Thursday, 4 November 2010

Garden Blues (part two)

Following on from yesterday, yet more of the blue flowers in my garden this year.
I'll start off with a trio of Campanula - the first one was a small plant that I bought last year which has done a pretty good job of taking over this summer. The early blooming C.glomerata........
.......followed by C.persicifolia, which I started off from seed last spring
My third Campanula is C.punctata.......

Perennial Lobelias are my favourite garden plant and this is L.siphilitica..........
It performs best in the shade and likes to be kept moist. As with all my Lobelias, in September I gently tug out and pot up new shoots to be kept under cover over the winter in order to replace any losses.

The next photo was a present of bird poo I think, as it sprang up between the paving slabs! I think (and I may be wrong) that this low grower is called Isotoma. Either way, a nice surprise!

The final two are both Salvias - firstly Salvia "Black and Blue"..........
......... which is rumoured to be a little tender so I have a cutting under cover just in case.
The Salvia patens above was only started from seed in July in preparation for next year. One of them has decided to flower though so, as I have more than enough for my needs, I've bought it into the conservatory.

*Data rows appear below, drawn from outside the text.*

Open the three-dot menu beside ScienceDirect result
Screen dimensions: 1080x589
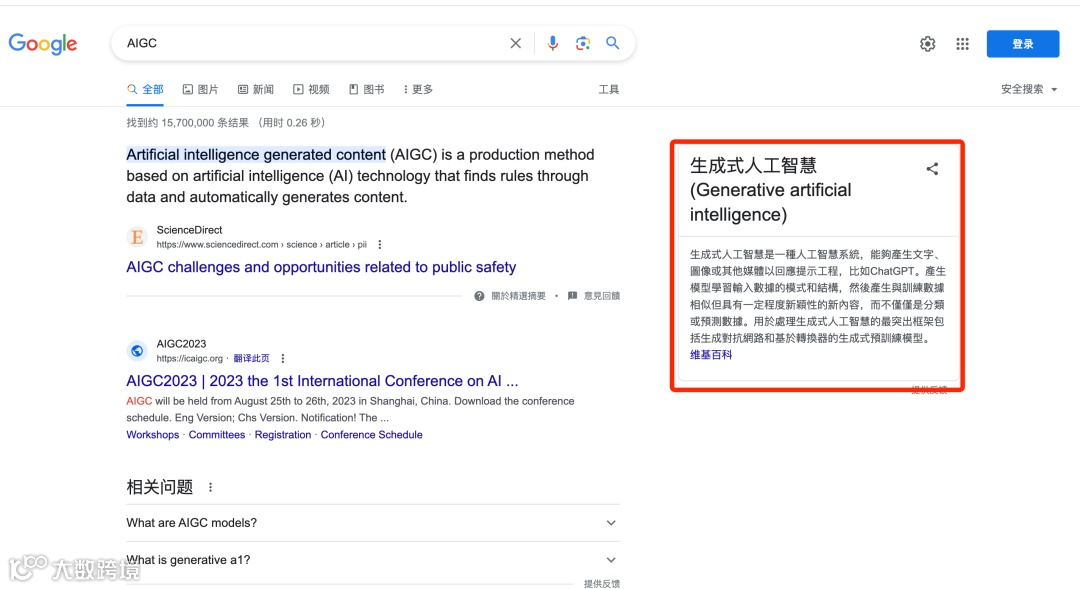378,243
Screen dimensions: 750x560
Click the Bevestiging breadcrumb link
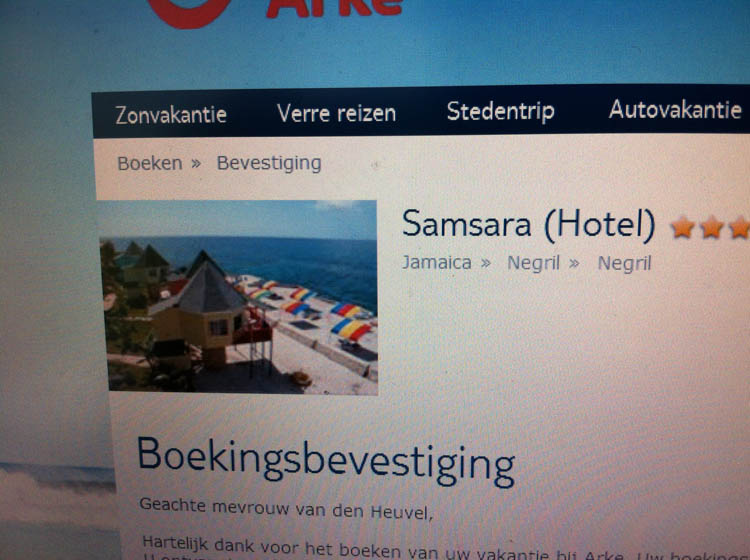click(x=269, y=164)
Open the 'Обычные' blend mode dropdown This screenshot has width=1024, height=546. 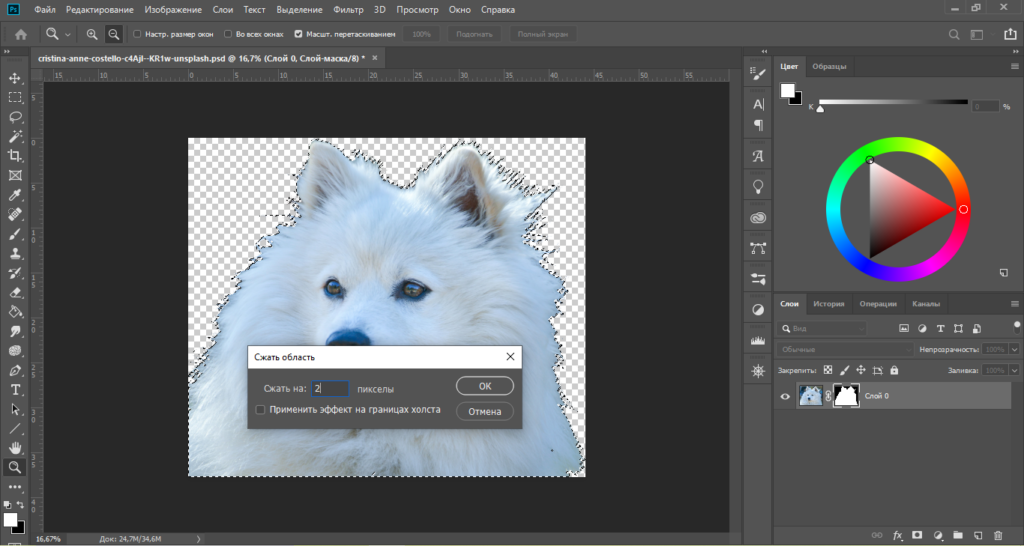tap(845, 350)
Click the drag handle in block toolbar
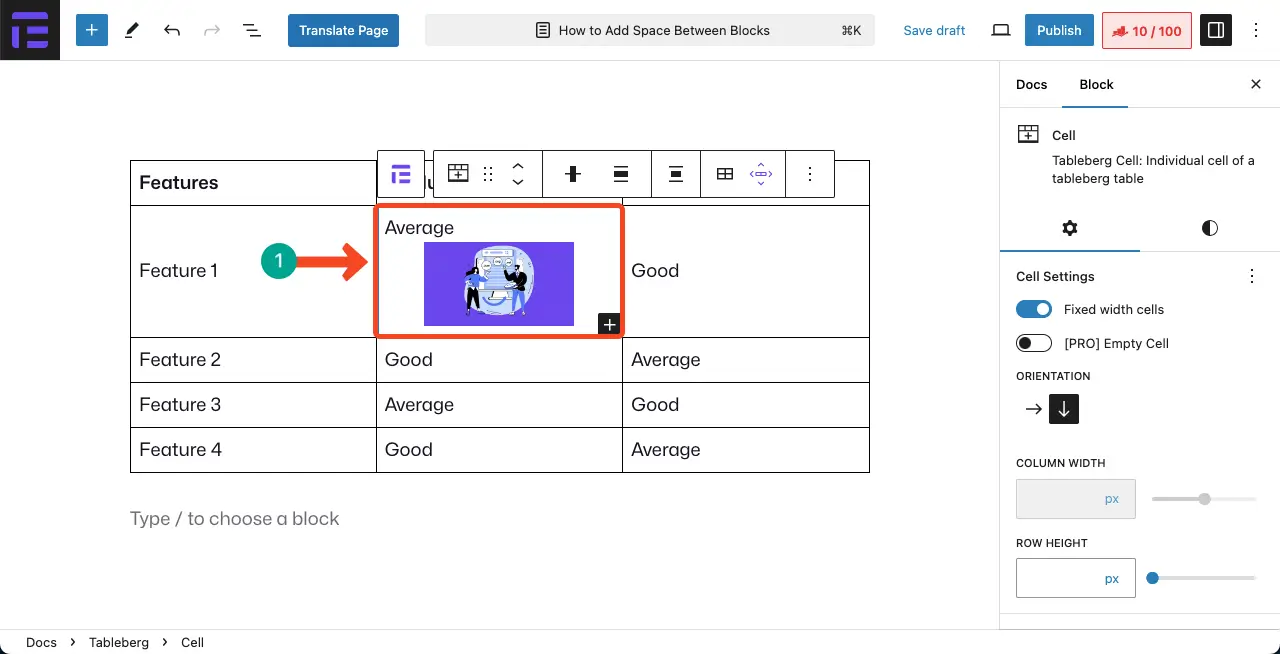Viewport: 1280px width, 654px height. [x=488, y=174]
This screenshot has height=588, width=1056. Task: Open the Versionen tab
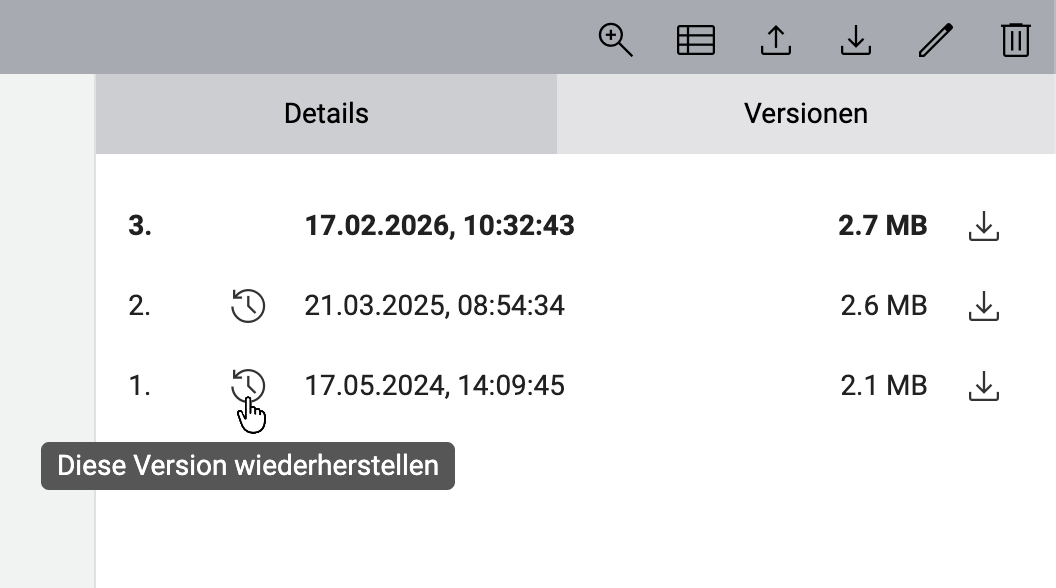point(806,113)
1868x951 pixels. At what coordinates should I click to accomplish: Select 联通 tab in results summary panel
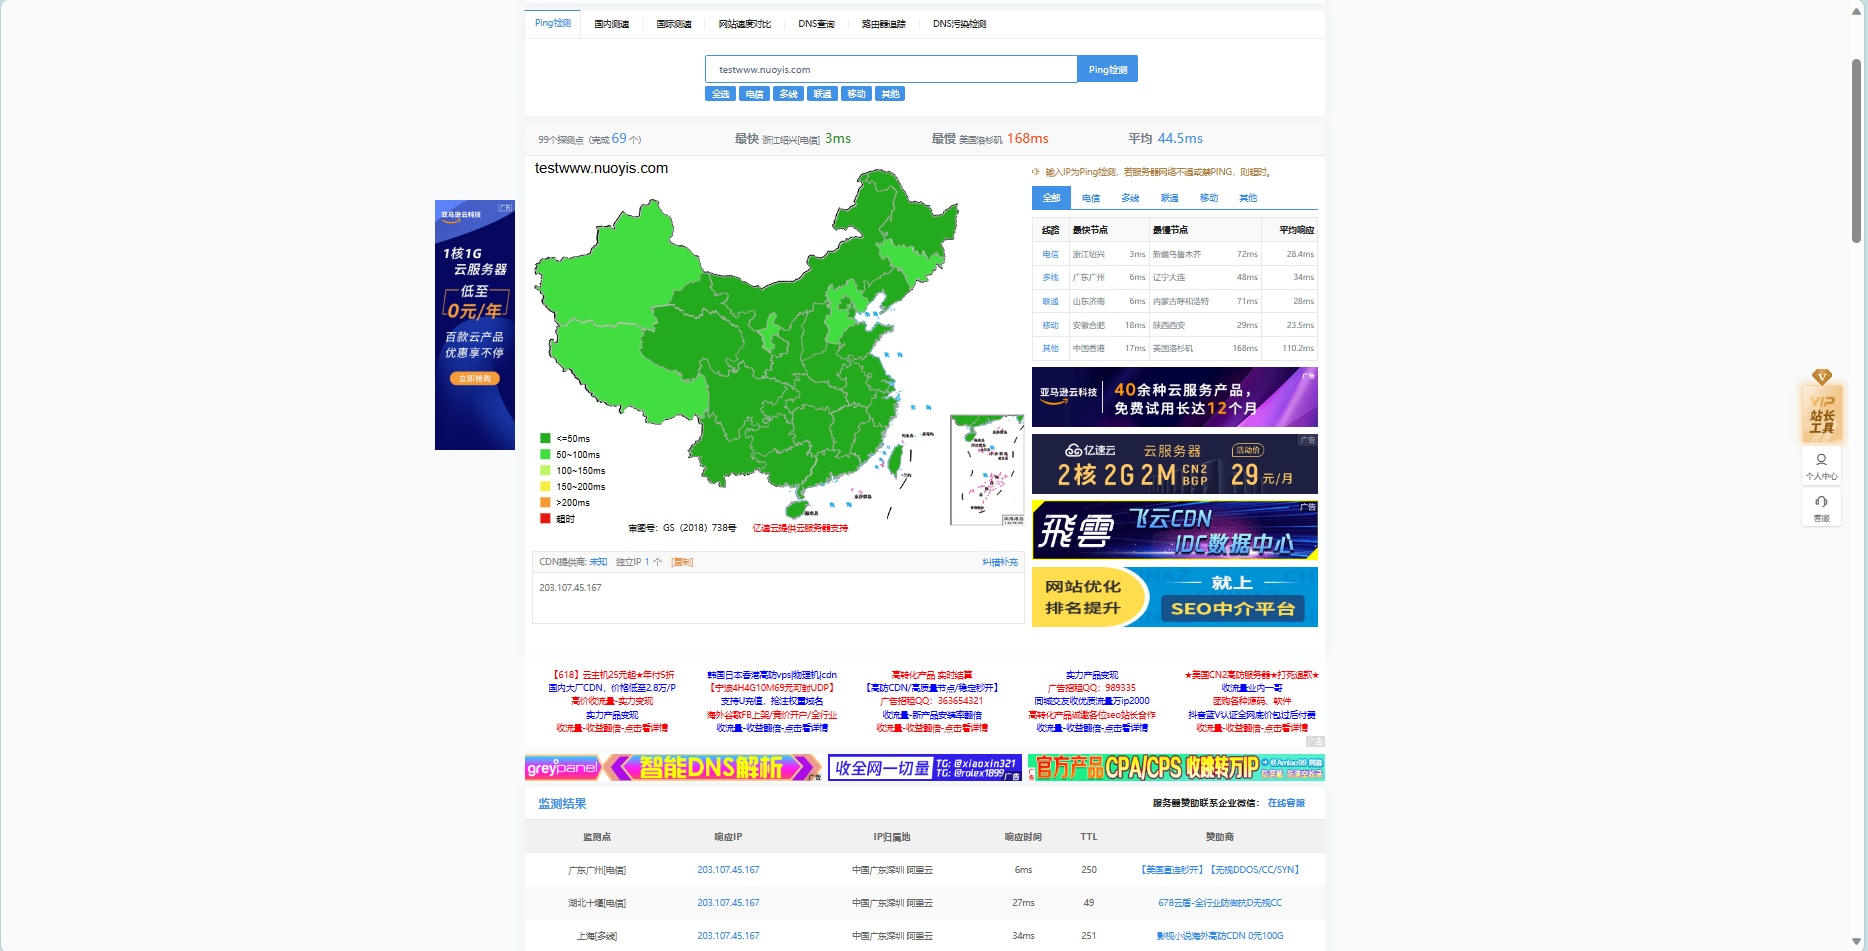1169,198

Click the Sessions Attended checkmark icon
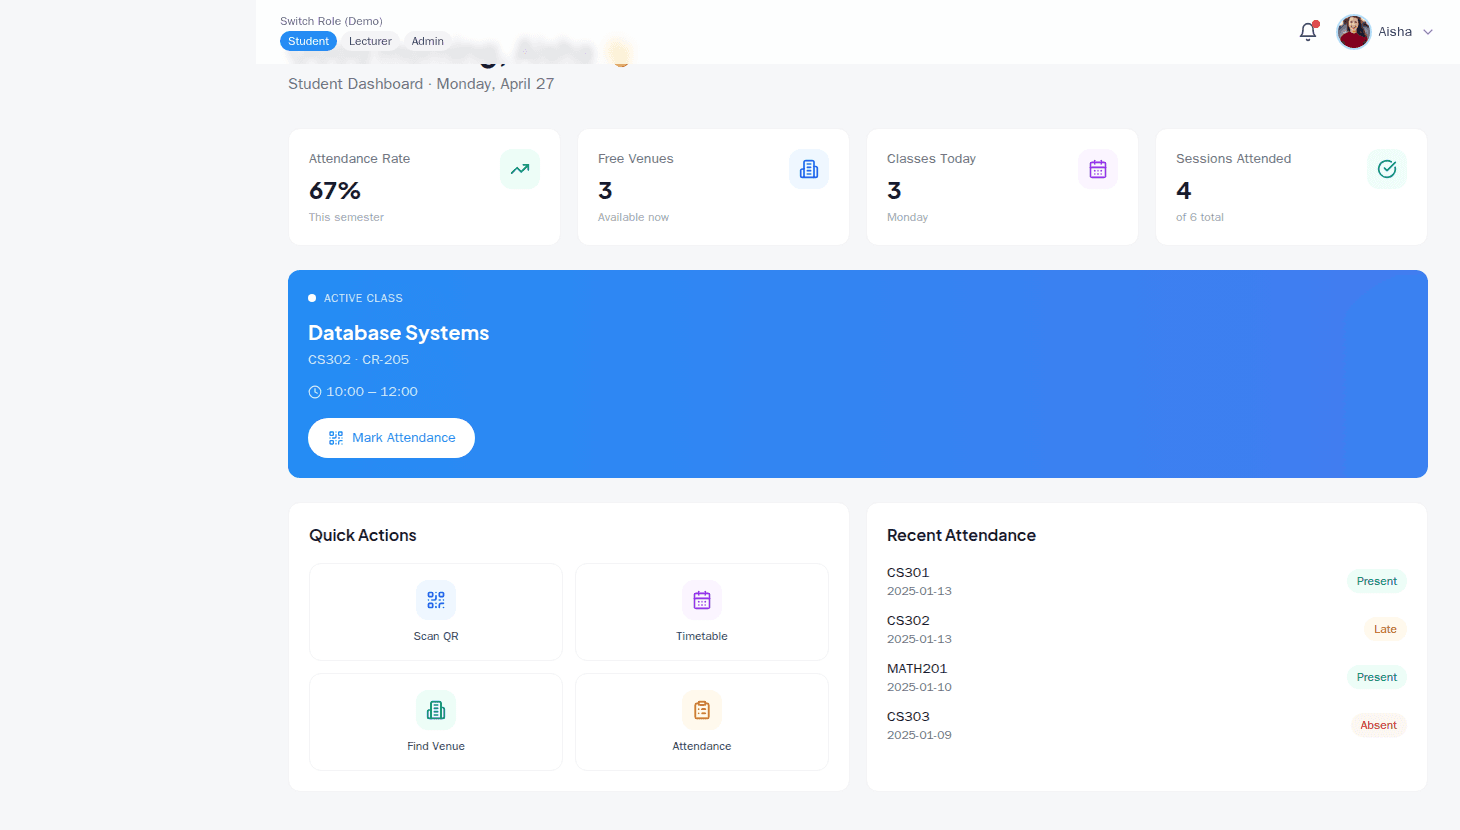click(x=1387, y=169)
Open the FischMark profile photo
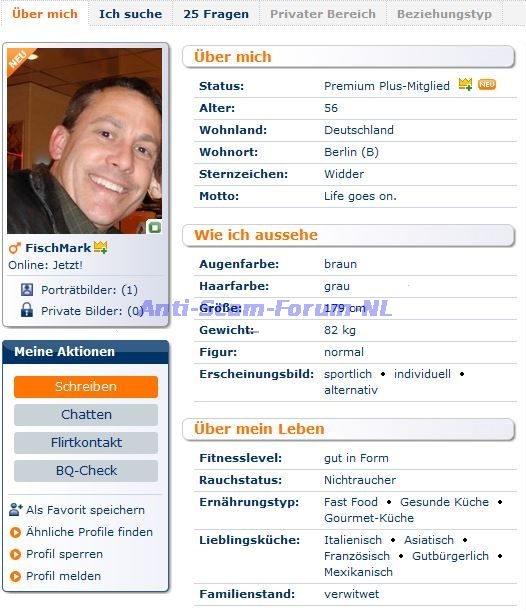 [84, 141]
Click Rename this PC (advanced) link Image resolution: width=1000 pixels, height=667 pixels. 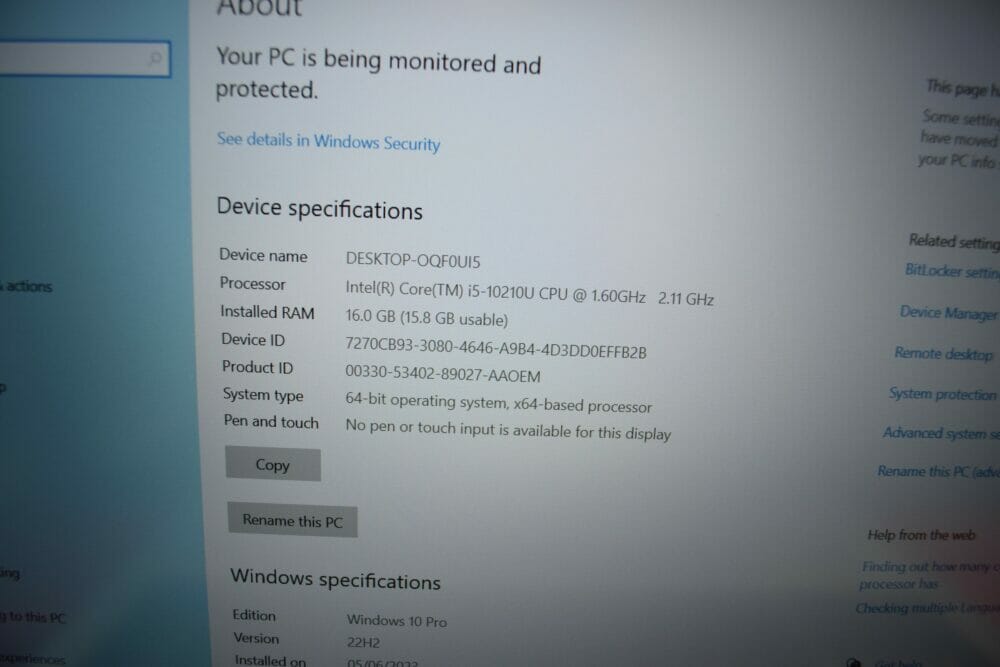[x=938, y=472]
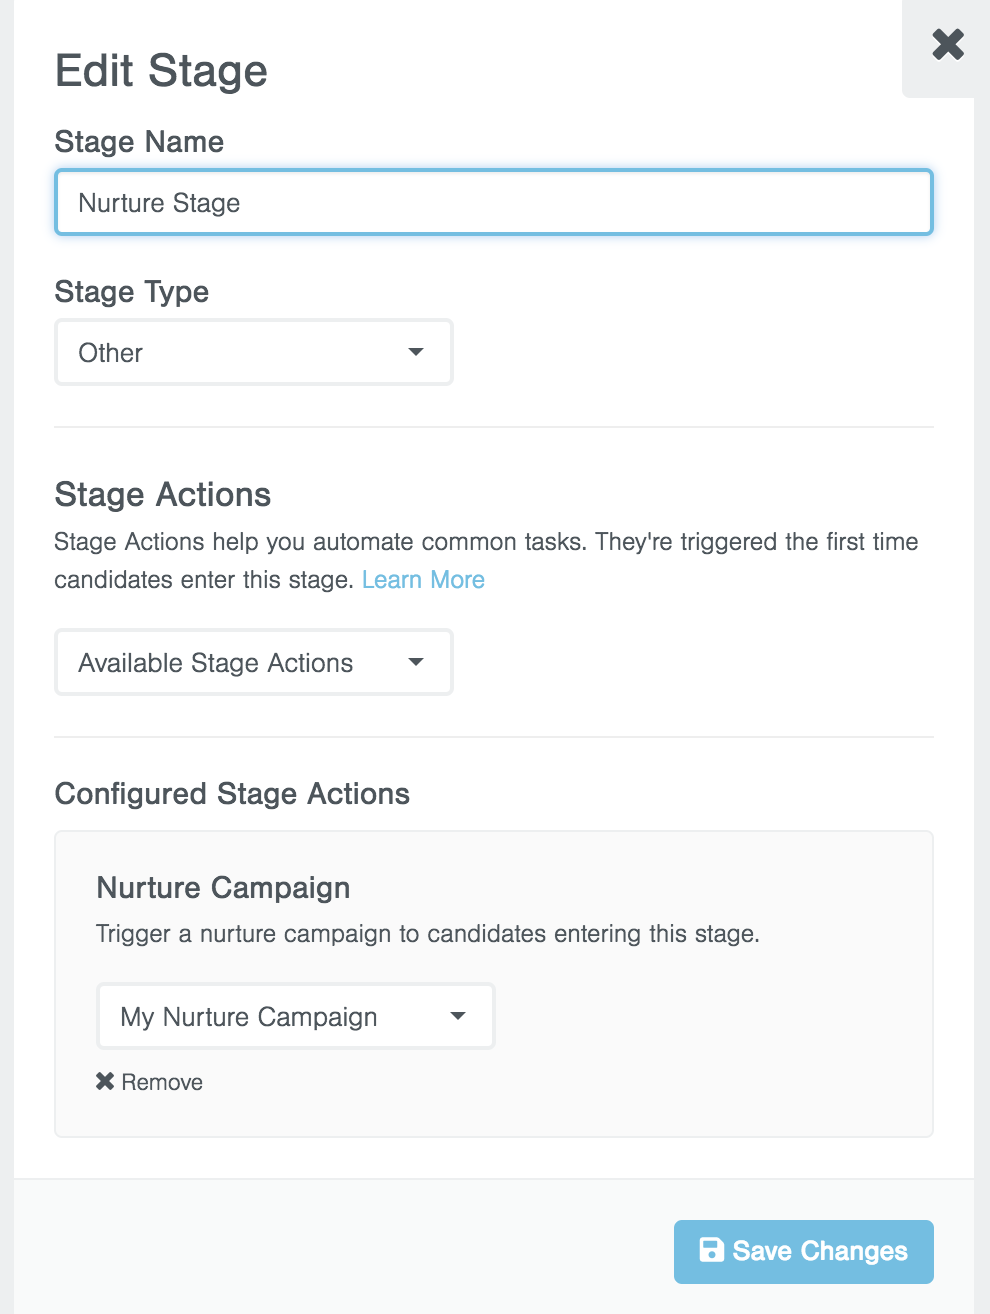Open the Learn More link
This screenshot has width=990, height=1314.
click(423, 580)
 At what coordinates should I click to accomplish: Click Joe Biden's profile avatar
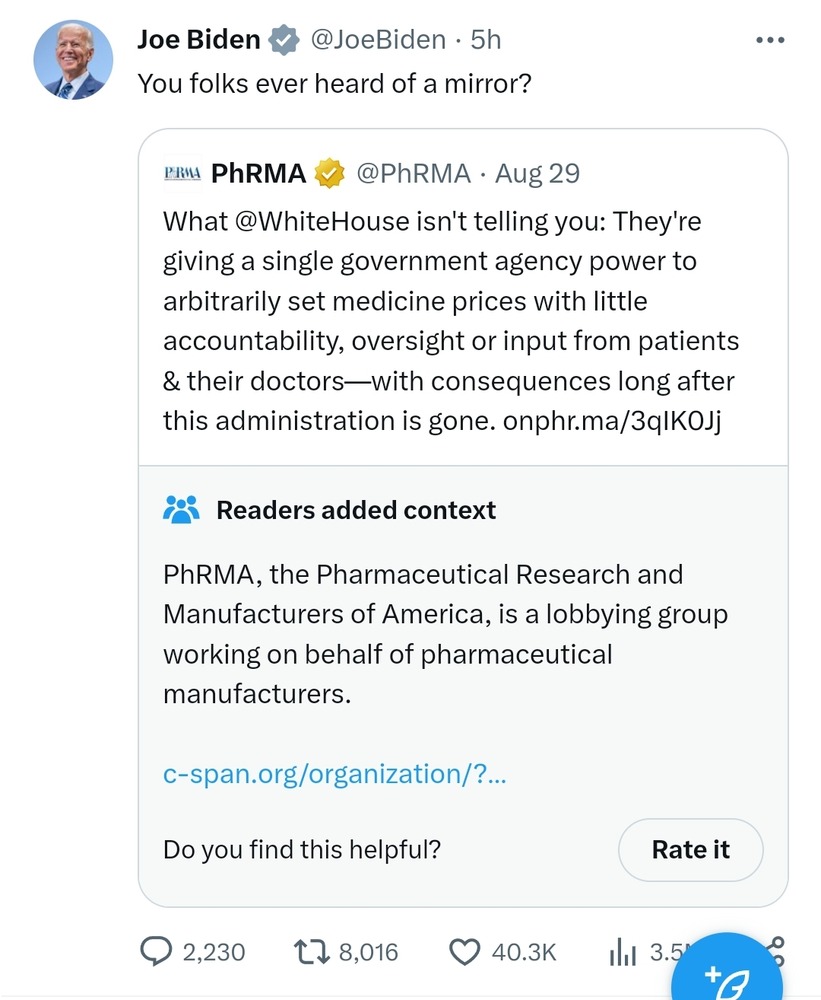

Next time, I'll concentrate on the tender blues that have thrived outside this summer.


  1. Keith, thank you for stopping by my blog, The Gardening Life, and for your comments. In answer to your questions, I have not yet grown the glory lily but you do make it seem simple to do so. I am enamoured with it's exotic blossoms! Yes, I do like the exotic plants. (mostly because they are not typical plants grown in this area). I've tried trycirtus herta but it didn't make it through its second winter. Sad.

    You have some beautiful photography here!

  2. I'll be along more often - I enjoyed a quick flick through and "followed" it!
    Give the Gloriosa a go - go for Superba if you can get it. My pot lives in the cupboard under the stairs during the winter. When it's growing, I allow the leaves to get to the point of wilting before watering.
    Not sure how you're doing for space, but with regards to Tricyrtis, I nip out offsets May time and grow on in pots to keep under cover just in case of winter losses - a 10cm pot will provide a good hardy plant to put out in spring. It's a technique that I use with my perennial Lobelias too.
    Thank you. I got back into photography this year after a twenty year break. I can't believe how much that there is to get to grips with on a modern DSLR!